WEBSTER'S HOPELESS QUEST AND TRAGIC

FALL.

WEBSTER was an avowed candidate for the Presidency for twelve years or more, but though he sought the nomination from four successive Whig conventions, he was balloted for in only two, and the highest number of votes that he ever received was only one ninth of the total cast. He fell a victim each time to what, in the bitterness of his defeat in 1848, he called the sagacious, far-seeing doctrine of availability.» Thurlow Weed had from the beginning told him, with great frankness, that this was his most serious enemy. Mr. Weed says that he called on Webster at Washington in the spring of 1839, and that Webster said to him, «I think I shall be the Whig candidate.» Weed expressed doubt, and when Webster asked who would be the candidate, replied, "It looks to me like Harrison.» Whereupon Webster exclaimed: «You are misinformed. The party will choose a man with larger civic experience, who is better adapted to the place.» To this Weed replied that the real question was, << Who will poll the most votes?» He then asked Webster if he would consent to be the nominee for Vice-President on the ticket with Harrison, but «Webster would not listen to this.» Eight years later Weed records that he again visited Webster, this time at Marshfield, when the latter greeted him with the inquiry: «Well, how do things look now? I suppose the question still is, Who will poll the most votes?>» «Yes,» replied Weed, "and that man is General Taylor, who will be the next President.» Webster broke out in contemptuous surprise: « Why, Taylor is an illiterate frontier colonel, who has n't voted for forty years!» Weed insisted that Taylor was the man, and again asked Webster to take second place, but Webster again refused, saying: «I shall remain in the field as a candidate for President. I am not a candidate for any other place.»
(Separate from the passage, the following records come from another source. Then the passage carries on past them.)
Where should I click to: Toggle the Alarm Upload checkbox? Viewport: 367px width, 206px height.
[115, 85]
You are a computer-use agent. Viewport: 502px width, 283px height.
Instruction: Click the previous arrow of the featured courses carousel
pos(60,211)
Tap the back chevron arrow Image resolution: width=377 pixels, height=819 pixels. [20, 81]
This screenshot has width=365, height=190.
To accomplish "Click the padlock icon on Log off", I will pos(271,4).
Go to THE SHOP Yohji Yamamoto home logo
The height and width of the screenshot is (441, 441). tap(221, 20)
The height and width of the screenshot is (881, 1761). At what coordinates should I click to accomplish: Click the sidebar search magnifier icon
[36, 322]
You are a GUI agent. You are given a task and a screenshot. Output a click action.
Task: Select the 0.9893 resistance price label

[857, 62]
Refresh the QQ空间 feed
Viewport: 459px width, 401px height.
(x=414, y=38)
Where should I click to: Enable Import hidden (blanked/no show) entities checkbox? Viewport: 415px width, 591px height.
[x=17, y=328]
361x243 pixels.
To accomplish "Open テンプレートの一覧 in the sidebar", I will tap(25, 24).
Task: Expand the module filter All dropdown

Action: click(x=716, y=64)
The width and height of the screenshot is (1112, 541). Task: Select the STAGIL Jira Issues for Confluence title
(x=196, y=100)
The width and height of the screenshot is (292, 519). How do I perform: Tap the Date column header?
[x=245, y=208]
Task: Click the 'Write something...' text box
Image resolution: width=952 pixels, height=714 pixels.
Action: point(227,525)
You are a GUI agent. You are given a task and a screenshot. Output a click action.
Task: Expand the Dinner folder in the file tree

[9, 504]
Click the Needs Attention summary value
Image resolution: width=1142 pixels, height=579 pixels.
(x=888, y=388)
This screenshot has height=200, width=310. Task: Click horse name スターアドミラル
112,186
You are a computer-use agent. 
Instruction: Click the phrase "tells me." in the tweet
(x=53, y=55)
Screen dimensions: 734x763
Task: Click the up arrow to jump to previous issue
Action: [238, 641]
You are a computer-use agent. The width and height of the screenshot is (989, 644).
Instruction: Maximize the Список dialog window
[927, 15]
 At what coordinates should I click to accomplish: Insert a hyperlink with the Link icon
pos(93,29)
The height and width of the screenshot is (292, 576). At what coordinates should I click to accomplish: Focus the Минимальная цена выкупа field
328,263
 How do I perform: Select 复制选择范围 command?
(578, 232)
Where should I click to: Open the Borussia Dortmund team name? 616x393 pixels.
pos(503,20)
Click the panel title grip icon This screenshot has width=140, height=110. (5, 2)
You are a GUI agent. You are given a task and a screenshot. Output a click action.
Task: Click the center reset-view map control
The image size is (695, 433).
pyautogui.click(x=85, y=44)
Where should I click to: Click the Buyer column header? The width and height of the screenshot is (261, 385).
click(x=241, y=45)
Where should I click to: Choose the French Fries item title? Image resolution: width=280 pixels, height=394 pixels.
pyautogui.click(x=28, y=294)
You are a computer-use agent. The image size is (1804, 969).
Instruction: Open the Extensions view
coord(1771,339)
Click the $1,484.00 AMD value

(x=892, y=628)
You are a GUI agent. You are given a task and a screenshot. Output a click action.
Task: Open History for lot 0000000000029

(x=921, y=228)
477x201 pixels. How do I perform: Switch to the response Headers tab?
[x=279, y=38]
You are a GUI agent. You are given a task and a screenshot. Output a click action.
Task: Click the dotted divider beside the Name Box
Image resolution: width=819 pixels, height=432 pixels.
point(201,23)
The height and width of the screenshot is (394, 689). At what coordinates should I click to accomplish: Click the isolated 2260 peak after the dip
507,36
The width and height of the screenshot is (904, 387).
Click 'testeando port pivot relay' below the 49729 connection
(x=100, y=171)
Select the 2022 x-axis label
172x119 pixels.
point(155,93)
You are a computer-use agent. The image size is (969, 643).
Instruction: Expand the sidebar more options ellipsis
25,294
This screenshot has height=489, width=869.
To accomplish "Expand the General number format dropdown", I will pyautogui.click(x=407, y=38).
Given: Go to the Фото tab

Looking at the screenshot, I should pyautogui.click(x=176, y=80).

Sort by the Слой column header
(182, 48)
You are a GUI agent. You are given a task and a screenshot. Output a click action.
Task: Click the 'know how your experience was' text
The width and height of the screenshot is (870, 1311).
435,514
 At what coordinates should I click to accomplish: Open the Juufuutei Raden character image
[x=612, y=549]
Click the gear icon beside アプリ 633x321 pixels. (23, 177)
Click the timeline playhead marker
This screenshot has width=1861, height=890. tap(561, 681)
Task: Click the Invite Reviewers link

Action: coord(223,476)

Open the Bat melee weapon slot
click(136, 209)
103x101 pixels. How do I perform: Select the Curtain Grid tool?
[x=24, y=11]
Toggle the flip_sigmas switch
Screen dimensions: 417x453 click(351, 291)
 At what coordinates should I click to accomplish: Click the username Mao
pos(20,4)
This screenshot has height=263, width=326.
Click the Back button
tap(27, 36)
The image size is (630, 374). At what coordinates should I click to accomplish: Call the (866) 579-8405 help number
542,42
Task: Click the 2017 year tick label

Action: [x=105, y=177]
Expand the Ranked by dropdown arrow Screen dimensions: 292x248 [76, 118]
Both Harrison and Taylor were elected, the result giving very strong evidence that Mr. Weed's faith in the popular strength of availability was «well grounded.» Mr. Webster's contempt for both men was openly displayed, but he consented to accept the position of Secretary of State under the former, and composed for him an inaugural address, which Harrison declined to use, saying that the people would know it was not his, but

Webster's, and he thought it best to give them the one which he had prepared himself. He submitted this to Webster for revision. It had a great deal in it about the Roman republic and proconsuls, and Webster spent nearly an entire day over it. His friend Peter Harvey says in his «Reminiscences >> that when Webster returned to his home, late for dinner, his wife, struck with his worried and tired look, said she hoped nothing had happened, and that Webster replied: « You would think something had happened if you knew what I have done. I have killed seventeen proconsuls as dead as smelts, every one of them!» His opinion of Taylor was no more complimentary, for he spoke of his nomination in a public speech soon after it was announced as one «not fit to be made.» Yet, as Mr. Weed points out, if Webster had humbled his pride and had accepted second place with either of these two men, he would have realized his cherished desire of being President, for each died before the expiration of his term.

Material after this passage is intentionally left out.